Notifications You must be signed in to change notification settings

antoniomacri/lz77ppm

Folders and files

NameName
Last commit message
Last commit date

Latest commit

 

History

2 Commits
 
 
 
 
 
 
 
 
 
 
 
 
 
 
 
 
 
 
 
 

Repository files navigation

lz77ppm

A simple implementation of the LZ77 compression algorithm in C.

Academic project, Progettazione e Produzione Multimediale (PPM), Laurea Magistrale in Ingegneria Informatica, Università di Pisa.

This project is written in C, following the C99 standard, using GCC, make and doxygen.

Overview

This project implements an LZ77 compressor, consisting of a static library (which contains all the core functionalities) and an executable program (which acts as a command-line interface to the compression algorithm).

The compressor follows the standard LZ77 algorithm.

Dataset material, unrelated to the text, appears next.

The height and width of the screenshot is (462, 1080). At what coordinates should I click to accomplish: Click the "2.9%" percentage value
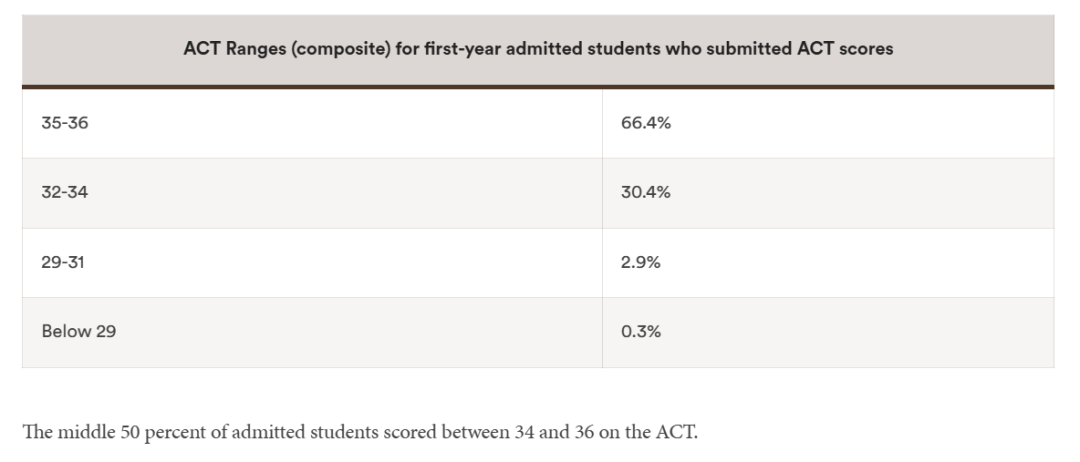(641, 263)
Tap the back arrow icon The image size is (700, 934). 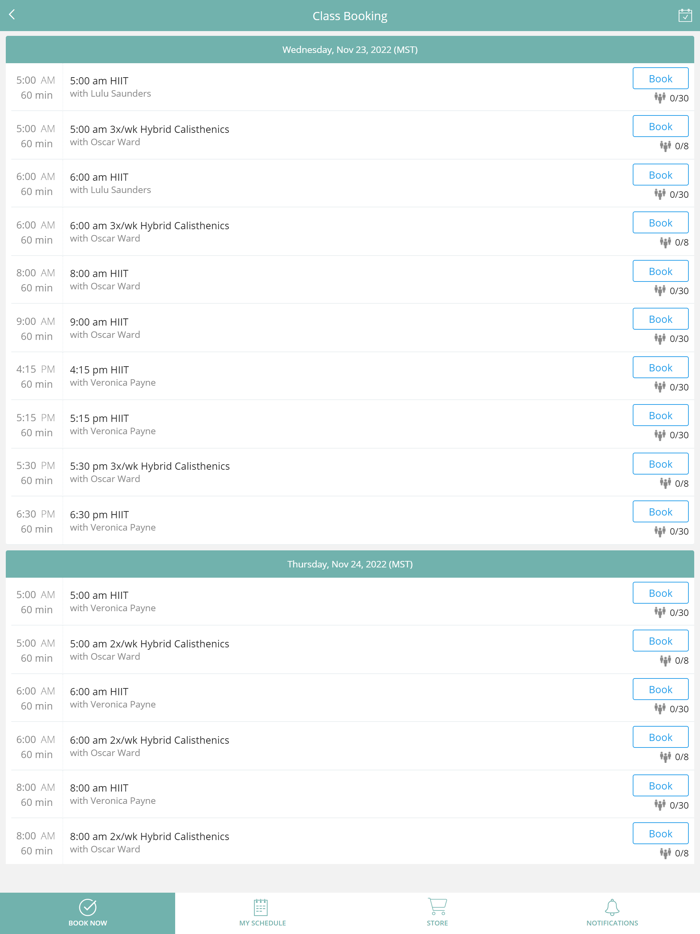pyautogui.click(x=12, y=15)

A look-ahead buffer points to a certain position on the input data — to the beginning at the start. The algorithm looks for the longest match between the first bytes of the look-ahead buffer and any block of the same length inside a sliding window (which is moved over the data itself). If a match is found, the substring is replaced with a pointer to the start of the match (i.e. the offset from the beginning of the window) and the length of the match; otherwise, a symbol is copied to the output. Then, the window is shifted by the number of consumed bytes, i.e. the length of the match or the size of a symbol.

The library

The core compression routines are implemented as a small C library. They can be used to compress and decompress data from/to streams which are backed by a memory buffer or by a socket/file descriptor. That is, one can compress data stored in a buffer and send the output directly through a socket to a receiver, which in turn can then decompresses the socket stream directly to, e.g., a file.

The main requirements of the library can be summarized as follows:

  • it shall be able to (de)compress in-memory data;
  • it shall be able to (de)compress data from/to a file or socket;
  • it shall handle files up to 4 GiB (and possibly greater);
  • it shall run on Ubuntu and FreeBSD and should be as much portable as possible.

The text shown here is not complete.